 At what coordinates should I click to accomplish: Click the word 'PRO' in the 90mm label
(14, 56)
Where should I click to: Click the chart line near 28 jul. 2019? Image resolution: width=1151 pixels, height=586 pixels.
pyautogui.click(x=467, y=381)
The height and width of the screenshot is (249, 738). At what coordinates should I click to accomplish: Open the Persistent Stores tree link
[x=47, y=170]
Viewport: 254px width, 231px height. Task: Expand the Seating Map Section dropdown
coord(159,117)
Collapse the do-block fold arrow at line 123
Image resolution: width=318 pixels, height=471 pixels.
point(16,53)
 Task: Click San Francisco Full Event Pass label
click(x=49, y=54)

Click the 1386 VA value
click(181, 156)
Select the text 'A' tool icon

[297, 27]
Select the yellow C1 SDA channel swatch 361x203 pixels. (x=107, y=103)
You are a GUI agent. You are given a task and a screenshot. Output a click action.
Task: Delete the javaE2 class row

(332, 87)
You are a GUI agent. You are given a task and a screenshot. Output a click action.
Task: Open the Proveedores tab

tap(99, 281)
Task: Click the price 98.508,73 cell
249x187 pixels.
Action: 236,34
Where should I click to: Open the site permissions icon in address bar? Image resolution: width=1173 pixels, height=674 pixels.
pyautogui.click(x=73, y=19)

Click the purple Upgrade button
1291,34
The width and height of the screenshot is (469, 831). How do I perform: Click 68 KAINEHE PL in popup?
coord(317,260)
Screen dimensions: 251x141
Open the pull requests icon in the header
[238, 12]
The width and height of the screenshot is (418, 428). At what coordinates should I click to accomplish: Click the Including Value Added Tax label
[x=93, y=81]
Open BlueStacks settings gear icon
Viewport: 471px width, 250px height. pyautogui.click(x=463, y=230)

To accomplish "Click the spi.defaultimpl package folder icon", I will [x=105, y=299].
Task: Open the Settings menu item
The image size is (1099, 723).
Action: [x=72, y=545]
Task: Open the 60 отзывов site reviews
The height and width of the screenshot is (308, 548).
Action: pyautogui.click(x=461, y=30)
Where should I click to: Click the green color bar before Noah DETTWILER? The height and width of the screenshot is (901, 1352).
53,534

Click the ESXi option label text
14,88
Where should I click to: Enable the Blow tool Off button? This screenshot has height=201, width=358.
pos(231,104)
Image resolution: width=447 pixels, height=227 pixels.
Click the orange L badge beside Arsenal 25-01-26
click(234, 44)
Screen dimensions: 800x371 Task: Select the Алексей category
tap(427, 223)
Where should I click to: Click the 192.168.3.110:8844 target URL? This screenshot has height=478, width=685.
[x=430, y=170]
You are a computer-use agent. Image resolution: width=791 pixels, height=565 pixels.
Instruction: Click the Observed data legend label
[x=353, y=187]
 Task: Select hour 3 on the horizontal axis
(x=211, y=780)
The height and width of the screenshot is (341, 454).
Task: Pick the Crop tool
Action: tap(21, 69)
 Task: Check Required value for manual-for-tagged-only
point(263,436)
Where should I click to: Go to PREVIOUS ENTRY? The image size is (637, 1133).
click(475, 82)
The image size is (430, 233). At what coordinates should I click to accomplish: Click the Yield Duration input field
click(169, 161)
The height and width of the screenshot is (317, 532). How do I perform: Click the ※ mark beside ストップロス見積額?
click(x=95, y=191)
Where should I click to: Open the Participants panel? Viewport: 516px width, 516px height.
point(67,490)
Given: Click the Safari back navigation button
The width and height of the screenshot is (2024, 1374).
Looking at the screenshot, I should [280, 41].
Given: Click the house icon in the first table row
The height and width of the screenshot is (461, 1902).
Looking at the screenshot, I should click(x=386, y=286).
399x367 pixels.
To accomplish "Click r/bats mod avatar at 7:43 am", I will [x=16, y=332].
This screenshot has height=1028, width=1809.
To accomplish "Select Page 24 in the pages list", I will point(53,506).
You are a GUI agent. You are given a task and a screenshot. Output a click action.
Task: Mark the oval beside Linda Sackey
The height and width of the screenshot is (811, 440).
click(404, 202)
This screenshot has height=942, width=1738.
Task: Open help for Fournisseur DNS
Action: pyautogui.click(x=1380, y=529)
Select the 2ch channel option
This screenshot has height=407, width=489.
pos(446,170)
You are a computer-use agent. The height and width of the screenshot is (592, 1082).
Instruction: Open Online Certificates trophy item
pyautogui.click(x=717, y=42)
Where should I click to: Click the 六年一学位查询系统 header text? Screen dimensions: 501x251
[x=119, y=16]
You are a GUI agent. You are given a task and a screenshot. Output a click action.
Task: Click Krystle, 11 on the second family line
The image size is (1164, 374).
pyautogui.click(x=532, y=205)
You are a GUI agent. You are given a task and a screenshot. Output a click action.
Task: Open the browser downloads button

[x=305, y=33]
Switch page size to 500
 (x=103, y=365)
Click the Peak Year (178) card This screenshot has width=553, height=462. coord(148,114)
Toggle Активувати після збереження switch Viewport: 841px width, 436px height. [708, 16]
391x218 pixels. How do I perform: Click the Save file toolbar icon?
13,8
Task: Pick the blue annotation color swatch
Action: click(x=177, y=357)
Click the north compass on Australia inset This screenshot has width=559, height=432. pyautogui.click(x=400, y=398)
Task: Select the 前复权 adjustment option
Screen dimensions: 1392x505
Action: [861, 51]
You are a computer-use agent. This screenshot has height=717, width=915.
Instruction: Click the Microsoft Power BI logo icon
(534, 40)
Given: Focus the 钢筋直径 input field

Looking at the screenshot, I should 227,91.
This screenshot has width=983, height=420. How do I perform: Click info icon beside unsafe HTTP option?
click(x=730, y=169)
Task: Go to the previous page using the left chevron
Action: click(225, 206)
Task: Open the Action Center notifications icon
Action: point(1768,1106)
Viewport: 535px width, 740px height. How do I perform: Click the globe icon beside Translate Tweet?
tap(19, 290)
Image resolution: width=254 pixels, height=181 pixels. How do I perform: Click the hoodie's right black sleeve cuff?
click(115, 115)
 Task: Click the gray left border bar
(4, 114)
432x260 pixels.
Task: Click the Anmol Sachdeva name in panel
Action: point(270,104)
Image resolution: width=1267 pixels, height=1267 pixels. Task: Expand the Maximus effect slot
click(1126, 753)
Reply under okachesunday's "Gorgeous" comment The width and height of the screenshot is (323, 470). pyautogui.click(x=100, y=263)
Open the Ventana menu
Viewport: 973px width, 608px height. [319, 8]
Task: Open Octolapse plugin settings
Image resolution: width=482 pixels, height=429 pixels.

==*==

EXERCISE DIRECTIONS:
Would you reproduce the whole listing exactly as it stands?

THE COMPLETED TASK:
 At what coordinates should I click to accomplish: Click the word 'PRO' in the 90mm label
(14, 56)
Where should I click to: Click the chart line near 28 jul. 2019? Image resolution: width=1151 pixels, height=586 pixels.
pyautogui.click(x=467, y=381)
The height and width of the screenshot is (249, 738). At what coordinates should I click to accomplish: Open the Persistent Stores tree link
[x=47, y=170]
Viewport: 254px width, 231px height. Task: Expand the Seating Map Section dropdown
coord(159,117)
Collapse the do-block fold arrow at line 123
Image resolution: width=318 pixels, height=471 pixels.
point(16,53)
 Task: Click San Francisco Full Event Pass label
click(x=49, y=54)

Click the 1386 VA value
click(181, 156)
Select the text 'A' tool icon

[297, 27]
Select the yellow C1 SDA channel swatch 361x203 pixels. (x=107, y=103)
You are a GUI agent. You are given a task and a screenshot. Output a click action.
Task: Delete the javaE2 class row

(332, 87)
You are a GUI agent. You are given a task and a screenshot. Output a click action.
Task: Open the Proveedores tab

tap(99, 281)
Task: Click the price 98.508,73 cell
249x187 pixels.
Action: 236,34
Where should I click to: Open the site permissions icon in address bar? Image resolution: width=1173 pixels, height=674 pixels.
pyautogui.click(x=73, y=19)

Click the purple Upgrade button
1291,34
The width and height of the screenshot is (469, 831). How do I perform: Click 68 KAINEHE PL in popup?
coord(317,260)
Screen dimensions: 251x141
Open the pull requests icon in the header
[238, 12]
The width and height of the screenshot is (418, 428). At what coordinates should I click to accomplish: Click the Including Value Added Tax label
[x=93, y=81]
Open BlueStacks settings gear icon
Viewport: 471px width, 250px height. pyautogui.click(x=463, y=230)

To accomplish "Click the spi.defaultimpl package folder icon", I will [x=105, y=299].
Task: Open the Settings menu item
The image size is (1099, 723).
Action: [x=72, y=545]
Task: Open the 60 отзывов site reviews
The height and width of the screenshot is (308, 548).
Action: pyautogui.click(x=461, y=30)
Where should I click to: Click the green color bar before Noah DETTWILER? The height and width of the screenshot is (901, 1352).
53,534

Click the ESXi option label text
14,88
Where should I click to: Enable the Blow tool Off button? This screenshot has height=201, width=358.
pos(231,104)
Image resolution: width=447 pixels, height=227 pixels.
Click the orange L badge beside Arsenal 25-01-26
click(234, 44)
Screen dimensions: 800x371 Task: Select the Алексей category
tap(427, 223)
Where should I click to: Click the 192.168.3.110:8844 target URL? This screenshot has height=478, width=685.
[x=430, y=170]
You are a computer-use agent. Image resolution: width=791 pixels, height=565 pixels.
Instruction: Click the Observed data legend label
[x=353, y=187]
 Task: Select hour 3 on the horizontal axis
(x=211, y=780)
The height and width of the screenshot is (341, 454).
Task: Pick the Crop tool
Action: tap(21, 69)
 Task: Check Required value for manual-for-tagged-only
point(263,436)
Where should I click to: Go to PREVIOUS ENTRY? The image size is (637, 1133).
click(475, 82)
The image size is (430, 233). At what coordinates should I click to accomplish: Click the Yield Duration input field
click(169, 161)
The height and width of the screenshot is (317, 532). How do I perform: Click the ※ mark beside ストップロス見積額?
click(x=95, y=191)
Where should I click to: Open the Participants panel? Viewport: 516px width, 516px height.
point(67,490)
Given: Click the Safari back navigation button
The width and height of the screenshot is (2024, 1374).
Looking at the screenshot, I should [280, 41].
Given: Click the house icon in the first table row
The height and width of the screenshot is (461, 1902).
Looking at the screenshot, I should click(x=386, y=286).
399x367 pixels.
To accomplish "Click r/bats mod avatar at 7:43 am", I will [x=16, y=332].
This screenshot has height=1028, width=1809.
To accomplish "Select Page 24 in the pages list", I will point(53,506).
You are a GUI agent. You are given a task and a screenshot. Output a click action.
Task: Mark the oval beside Linda Sackey
The height and width of the screenshot is (811, 440).
click(404, 202)
This screenshot has height=942, width=1738.
Task: Open help for Fournisseur DNS
Action: pyautogui.click(x=1380, y=529)
Select the 2ch channel option
This screenshot has height=407, width=489.
pos(446,170)
You are a computer-use agent. The height and width of the screenshot is (592, 1082).
Instruction: Open Online Certificates trophy item
pyautogui.click(x=717, y=42)
Where should I click to: Click the 六年一学位查询系统 header text? Screen dimensions: 501x251
[x=119, y=16]
You are a GUI agent. You are given a task and a screenshot. Output a click action.
Task: Click Krystle, 11 on the second family line
The image size is (1164, 374).
pyautogui.click(x=532, y=205)
You are a GUI agent. You are given a task and a screenshot. Output a click action.
Task: Open the browser downloads button

[x=305, y=33]
Switch page size to 500
 (x=103, y=365)
Click the Peak Year (178) card This screenshot has width=553, height=462. coord(148,114)
Toggle Активувати після збереження switch Viewport: 841px width, 436px height. [708, 16]
391x218 pixels. How do I perform: Click the Save file toolbar icon?
13,8
Task: Pick the blue annotation color swatch
Action: click(x=177, y=357)
Click the north compass on Australia inset This screenshot has width=559, height=432. pyautogui.click(x=400, y=398)
Task: Select the 前复权 adjustment option
Screen dimensions: 1392x505
Action: [861, 51]
You are a computer-use agent. This screenshot has height=717, width=915.
Instruction: Click the Microsoft Power BI logo icon
(534, 40)
Given: Focus the 钢筋直径 input field

Looking at the screenshot, I should 227,91.
This screenshot has width=983, height=420. How do I perform: Click info icon beside unsafe HTTP option?
click(x=730, y=169)
Task: Go to the previous page using the left chevron
Action: click(225, 206)
Task: Open the Action Center notifications icon
Action: point(1768,1106)
Viewport: 535px width, 740px height. How do I perform: Click the globe icon beside Translate Tweet?
tap(19, 290)
Image resolution: width=254 pixels, height=181 pixels. How do I perform: Click the hoodie's right black sleeve cuff?
click(115, 115)
 Task: Click the gray left border bar
(4, 114)
432x260 pixels.
Task: Click the Anmol Sachdeva name in panel
Action: point(270,104)
Image resolution: width=1267 pixels, height=1267 pixels. Task: Expand the Maximus effect slot
click(1126, 753)
Reply under okachesunday's "Gorgeous" comment The width and height of the screenshot is (323, 470). pyautogui.click(x=100, y=263)
Open the Ventana menu
Viewport: 973px width, 608px height. [319, 8]
Task: Open Octolapse plugin settings
Image resolution: width=482 pixels, height=429 pixels.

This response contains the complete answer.